Giant Condyloma Acuminata (Buschke-Lowenstein Tumor): Review of an Unusual Disease and Difficult to Manage

Abstract

Giant condyloma acuminatum (GCA) or Buschke-Loewenstein tumor is a rare disease, with an estimated prevalence of 0.1%. It was initially described in 1896 by Buschke and later in 1925 by Buschke and Loewenstein. Classic condyloma acuminata (CCA) and squamous cell carcinoma (SCC) were initially described as different entities. These three entities are currently considered to correspond to the same spectrum of different but not exclusive malignant transformations, associated with multiple risk factors such infection by human papilloma virus (HPV), immunodeficiencies, poor hygiene, multiple sexual partners, and chronic genital infections. HPV subtypes 6 and 11 are associated with 90% of GCA. It presents as a cauliflower-like tumor in the genital region with bad odor, bleeding, and local infection, differential diagnosis with multiple conditions should be considered, and sexually transmitted diseases should always be investigated.

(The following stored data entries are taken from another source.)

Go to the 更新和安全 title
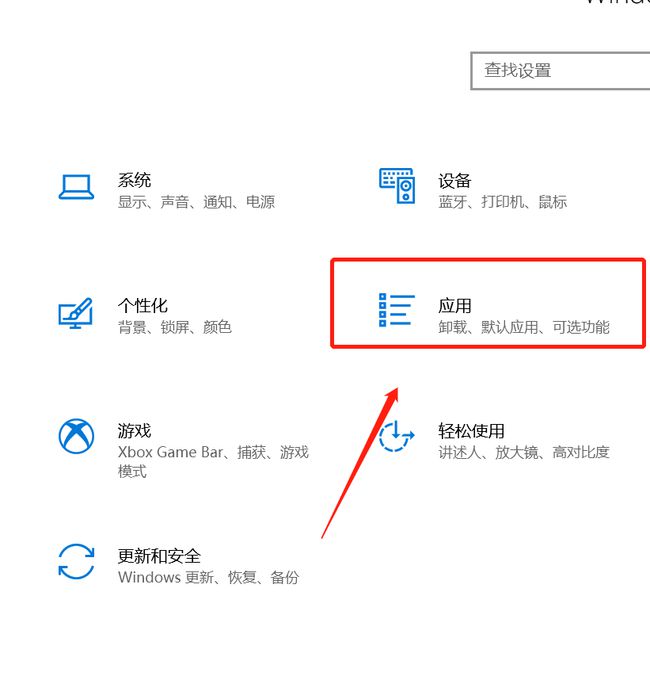click(x=159, y=555)
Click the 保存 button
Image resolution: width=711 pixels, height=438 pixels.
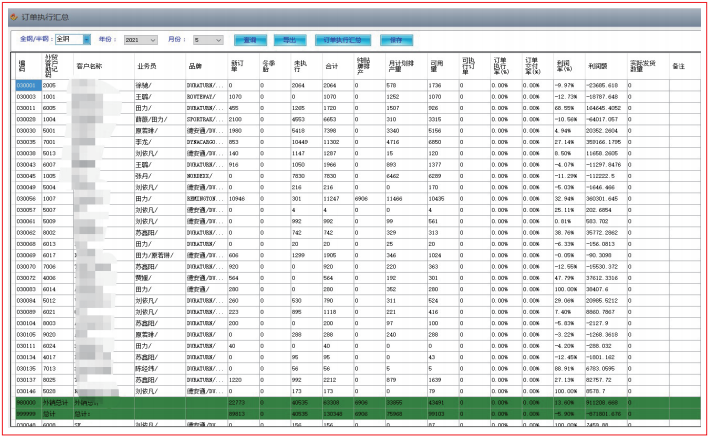[x=397, y=39]
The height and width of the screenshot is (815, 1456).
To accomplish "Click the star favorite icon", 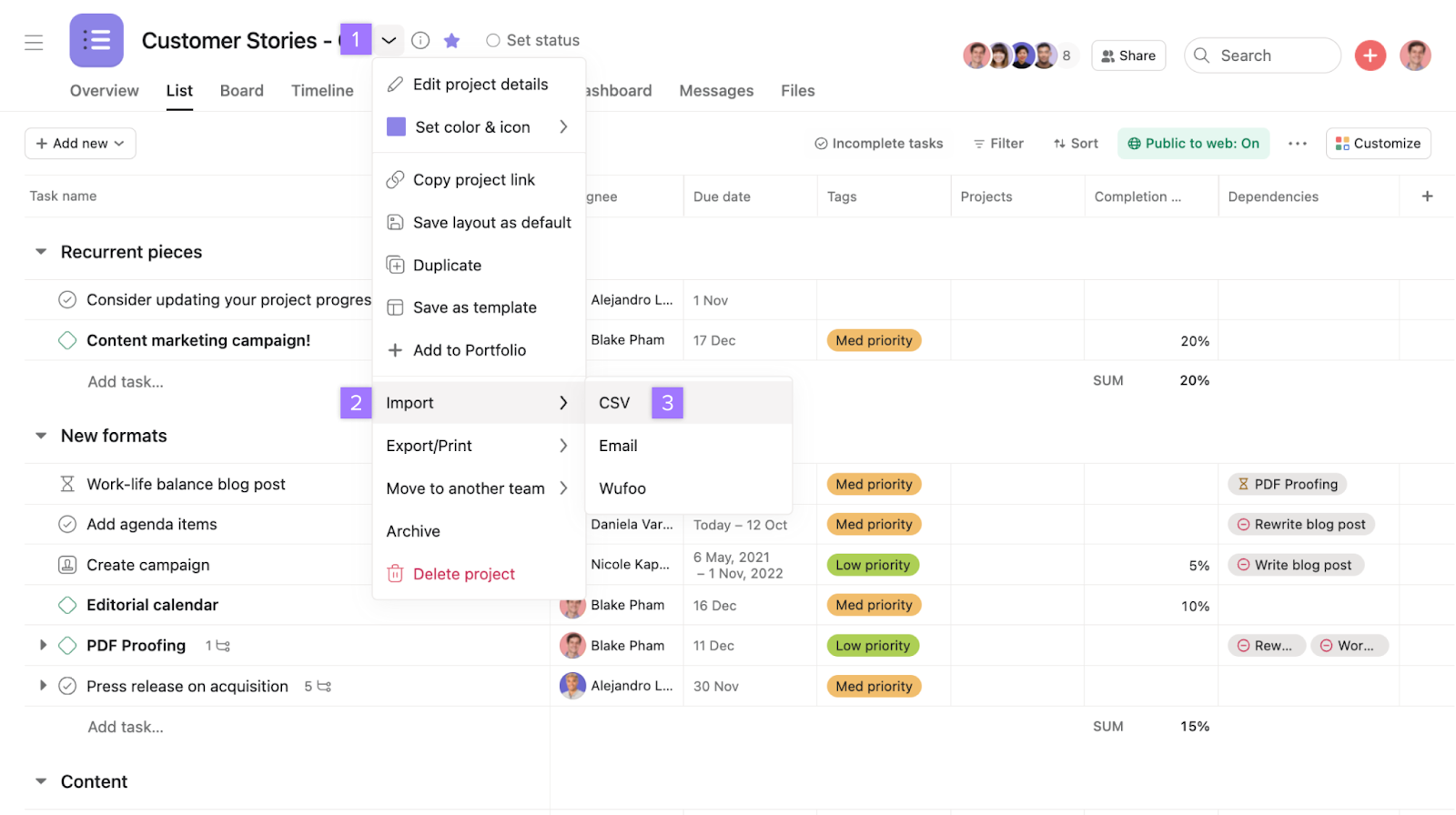I will point(451,41).
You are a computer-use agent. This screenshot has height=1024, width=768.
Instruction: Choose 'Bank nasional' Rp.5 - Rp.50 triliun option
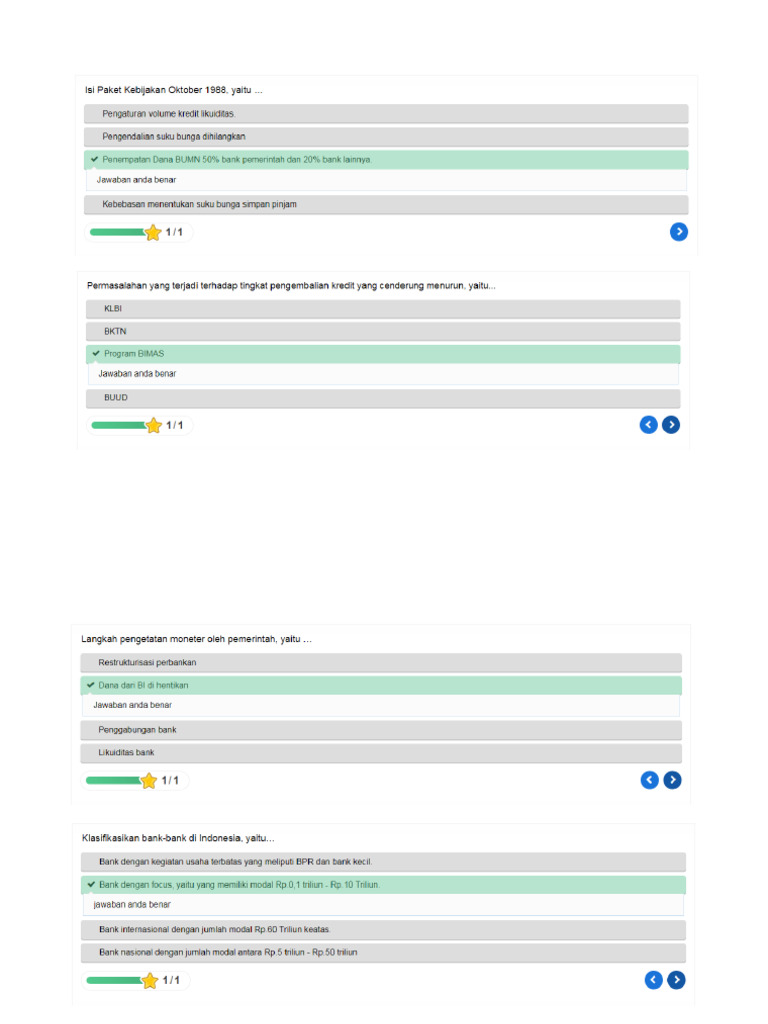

GCA has a higher rate of malignant transformation than CCA and tends to infiltrate adjacent soft tissues. The therapeutic approach is controversial but is considered that the resection with free edges is the gold standard and can be combined with adjuncts. The recurrence rate is high. Overall mortality is 21% and is associated with morbidity caused by recurrences. Imiquimod cream 5% has recently shown good results as monotherapy and in combination with ablative and surgical treatments. The quality of life is diminished in patients with this condition. In this review, we address the different aspects of this rare entity including the therapeutic approach.